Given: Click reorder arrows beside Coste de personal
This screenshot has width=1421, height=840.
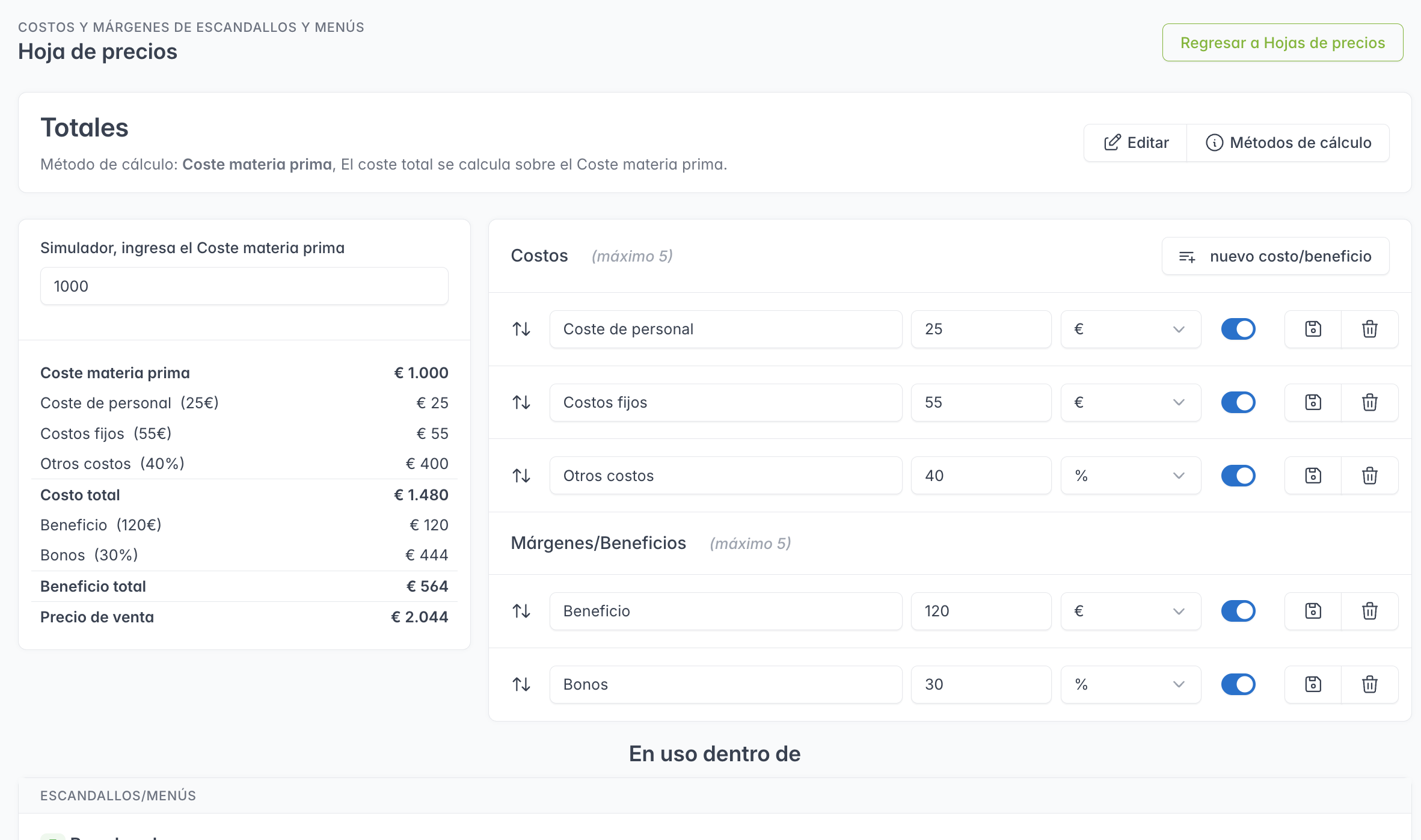Looking at the screenshot, I should (x=521, y=329).
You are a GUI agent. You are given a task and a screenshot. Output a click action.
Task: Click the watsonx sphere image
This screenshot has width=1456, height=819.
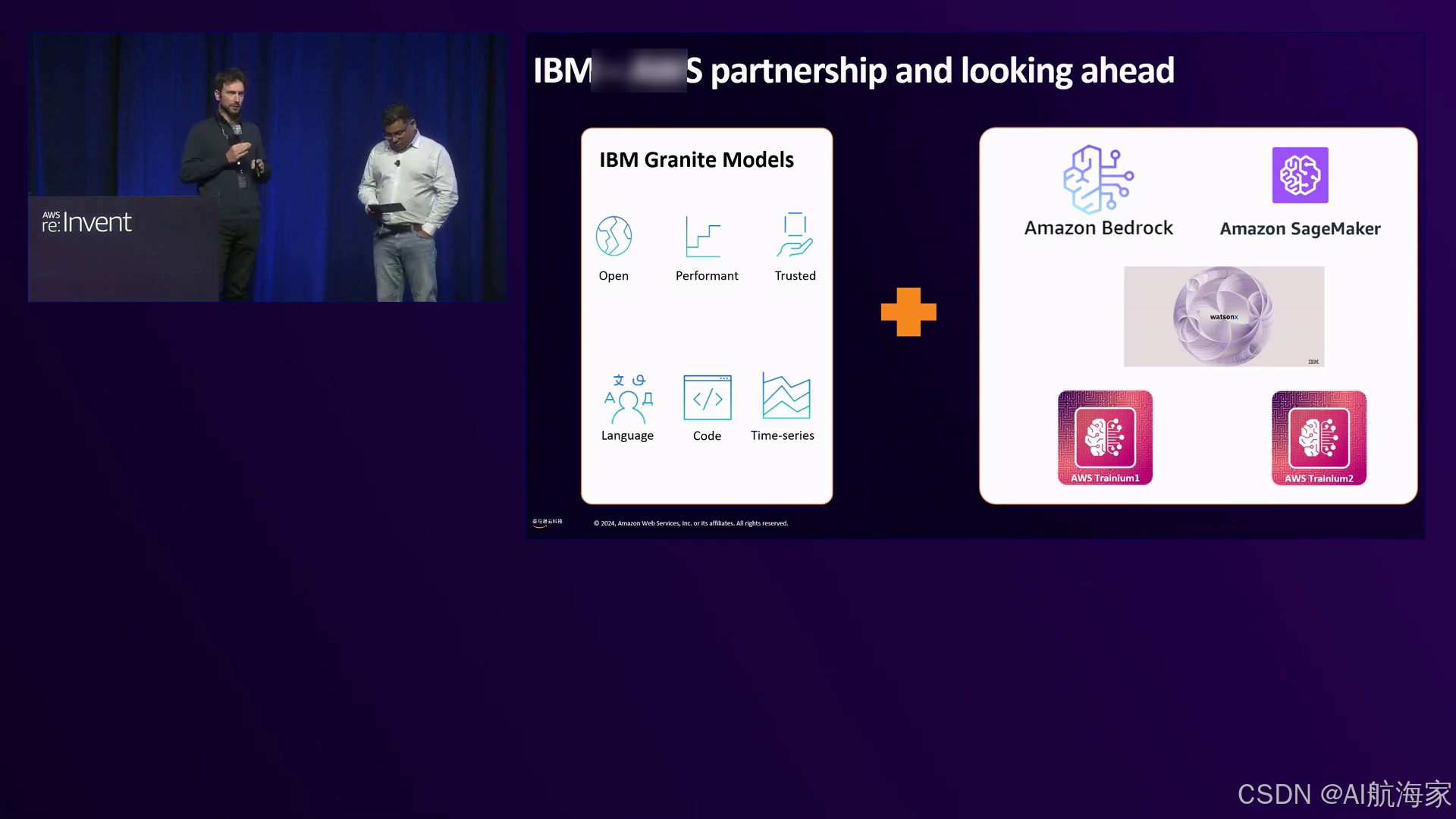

• **Your assignment**
When you restate the listing, keep every word as it is and drop the pictures.

• **Written answer**
Given: Click reorder arrows beside Coste de personal
This screenshot has width=1421, height=840.
Looking at the screenshot, I should (x=521, y=329).
You are a GUI agent. You are given a task and a screenshot. Output a click action.
Task: Click the watsonx sphere image
This screenshot has width=1456, height=819.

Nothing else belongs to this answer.